Every entry here needs to be repeated exactly.

■ DATA FOR PROCESSING

== Segment start ==

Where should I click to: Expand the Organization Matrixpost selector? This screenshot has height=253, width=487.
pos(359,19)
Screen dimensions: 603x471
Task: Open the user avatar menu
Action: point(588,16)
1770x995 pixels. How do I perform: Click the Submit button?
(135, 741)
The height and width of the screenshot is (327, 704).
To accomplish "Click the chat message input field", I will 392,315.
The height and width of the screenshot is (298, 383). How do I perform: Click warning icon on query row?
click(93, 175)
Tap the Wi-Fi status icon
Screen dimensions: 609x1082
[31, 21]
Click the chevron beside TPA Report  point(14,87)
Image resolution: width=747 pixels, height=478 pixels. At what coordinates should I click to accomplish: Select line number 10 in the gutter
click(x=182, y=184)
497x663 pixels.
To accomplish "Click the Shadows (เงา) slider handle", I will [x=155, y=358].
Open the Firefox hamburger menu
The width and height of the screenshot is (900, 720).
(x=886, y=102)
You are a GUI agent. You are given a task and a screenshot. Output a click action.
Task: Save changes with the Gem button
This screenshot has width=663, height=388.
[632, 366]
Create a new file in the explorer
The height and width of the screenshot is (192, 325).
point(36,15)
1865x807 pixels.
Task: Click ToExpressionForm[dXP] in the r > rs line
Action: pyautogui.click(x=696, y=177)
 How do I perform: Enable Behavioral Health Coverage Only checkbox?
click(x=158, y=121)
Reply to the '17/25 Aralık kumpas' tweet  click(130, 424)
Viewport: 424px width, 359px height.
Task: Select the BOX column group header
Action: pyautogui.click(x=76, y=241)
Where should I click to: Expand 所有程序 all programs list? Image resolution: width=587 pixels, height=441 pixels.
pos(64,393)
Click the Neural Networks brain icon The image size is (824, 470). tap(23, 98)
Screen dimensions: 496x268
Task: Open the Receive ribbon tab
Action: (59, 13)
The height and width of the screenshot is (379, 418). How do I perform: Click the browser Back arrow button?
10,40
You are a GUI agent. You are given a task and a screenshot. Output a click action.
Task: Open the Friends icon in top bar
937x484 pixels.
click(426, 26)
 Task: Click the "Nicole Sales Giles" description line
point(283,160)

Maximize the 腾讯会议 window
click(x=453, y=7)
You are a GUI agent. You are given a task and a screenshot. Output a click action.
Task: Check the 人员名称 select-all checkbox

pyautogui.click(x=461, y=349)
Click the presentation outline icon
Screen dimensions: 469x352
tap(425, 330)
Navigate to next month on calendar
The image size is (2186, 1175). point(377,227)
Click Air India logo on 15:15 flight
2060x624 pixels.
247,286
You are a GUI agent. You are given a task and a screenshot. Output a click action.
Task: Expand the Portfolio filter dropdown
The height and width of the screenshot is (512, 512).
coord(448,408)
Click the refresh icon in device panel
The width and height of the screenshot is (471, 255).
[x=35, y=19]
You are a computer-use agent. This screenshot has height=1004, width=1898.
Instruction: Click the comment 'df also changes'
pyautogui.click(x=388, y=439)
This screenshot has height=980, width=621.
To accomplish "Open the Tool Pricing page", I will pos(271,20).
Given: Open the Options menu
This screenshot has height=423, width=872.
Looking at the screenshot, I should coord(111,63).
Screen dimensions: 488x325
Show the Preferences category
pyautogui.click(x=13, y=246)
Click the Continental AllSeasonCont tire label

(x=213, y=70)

== Segment end ==

■ WRITTEN SOLUTION
Where should I click to: Expand the Organization Matrixpost selector? This screenshot has height=253, width=487.
pos(359,19)
Screen dimensions: 603x471
Task: Open the user avatar menu
Action: point(588,16)
1770x995 pixels. How do I perform: Click the Submit button?
(135, 741)
The height and width of the screenshot is (327, 704).
To accomplish "Click the chat message input field", I will 392,315.
The height and width of the screenshot is (298, 383). How do I perform: Click warning icon on query row?
click(93, 175)
Tap the Wi-Fi status icon
Screen dimensions: 609x1082
[31, 21]
Click the chevron beside TPA Report  point(14,87)
Image resolution: width=747 pixels, height=478 pixels. At what coordinates should I click to accomplish: Select line number 10 in the gutter
click(x=182, y=184)
497x663 pixels.
To accomplish "Click the Shadows (เงา) slider handle", I will [x=155, y=358].
Open the Firefox hamburger menu
The width and height of the screenshot is (900, 720).
(x=886, y=102)
You are a GUI agent. You are given a task and a screenshot. Output a click action.
Task: Save changes with the Gem button
This screenshot has width=663, height=388.
[632, 366]
Create a new file in the explorer
The height and width of the screenshot is (192, 325).
point(36,15)
1865x807 pixels.
Task: Click ToExpressionForm[dXP] in the r > rs line
Action: pyautogui.click(x=696, y=177)
 How do I perform: Enable Behavioral Health Coverage Only checkbox?
click(x=158, y=121)
Reply to the '17/25 Aralık kumpas' tweet  click(130, 424)
Viewport: 424px width, 359px height.
Task: Select the BOX column group header
Action: pyautogui.click(x=76, y=241)
Where should I click to: Expand 所有程序 all programs list? Image resolution: width=587 pixels, height=441 pixels.
pos(64,393)
Click the Neural Networks brain icon The image size is (824, 470). tap(23, 98)
Screen dimensions: 496x268
Task: Open the Receive ribbon tab
Action: (59, 13)
The height and width of the screenshot is (379, 418). How do I perform: Click the browser Back arrow button?
10,40
You are a GUI agent. You are given a task and a screenshot. Output a click action.
Task: Open the Friends icon in top bar
937x484 pixels.
click(426, 26)
 Task: Click the "Nicole Sales Giles" description line
point(283,160)

Maximize the 腾讯会议 window
click(x=453, y=7)
You are a GUI agent. You are given a task and a screenshot. Output a click action.
Task: Check the 人员名称 select-all checkbox

pyautogui.click(x=461, y=349)
Click the presentation outline icon
Screen dimensions: 469x352
tap(425, 330)
Navigate to next month on calendar
The image size is (2186, 1175). point(377,227)
Click Air India logo on 15:15 flight
2060x624 pixels.
247,286
You are a GUI agent. You are given a task and a screenshot. Output a click action.
Task: Expand the Portfolio filter dropdown
The height and width of the screenshot is (512, 512).
coord(448,408)
Click the refresh icon in device panel
The width and height of the screenshot is (471, 255).
[x=35, y=19]
You are a computer-use agent. This screenshot has height=1004, width=1898.
Instruction: Click the comment 'df also changes'
pyautogui.click(x=388, y=439)
This screenshot has height=980, width=621.
To accomplish "Open the Tool Pricing page", I will pos(271,20).
Given: Open the Options menu
This screenshot has height=423, width=872.
Looking at the screenshot, I should coord(111,63).
Screen dimensions: 488x325
Show the Preferences category
pyautogui.click(x=13, y=246)
Click the Continental AllSeasonCont tire label

(x=213, y=70)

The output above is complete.